Collected data
· · ·

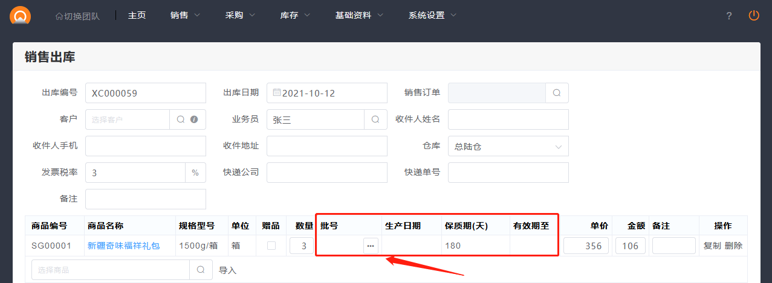Click the orange app logo icon
This screenshot has height=283, width=772.
21,14
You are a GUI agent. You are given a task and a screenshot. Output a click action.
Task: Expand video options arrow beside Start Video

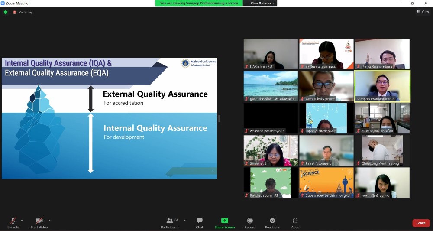coord(49,220)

· · ·

[Work instructions]
Output exactly the lines from the one that has "You are a GUI" through the end of the data. Do not include pictures.

[Answer for this exercise]
You are a GUI agent. You are given a task and a screenshot. Output a click action.
Task: Expand video options arrow beside Start Video

coord(49,220)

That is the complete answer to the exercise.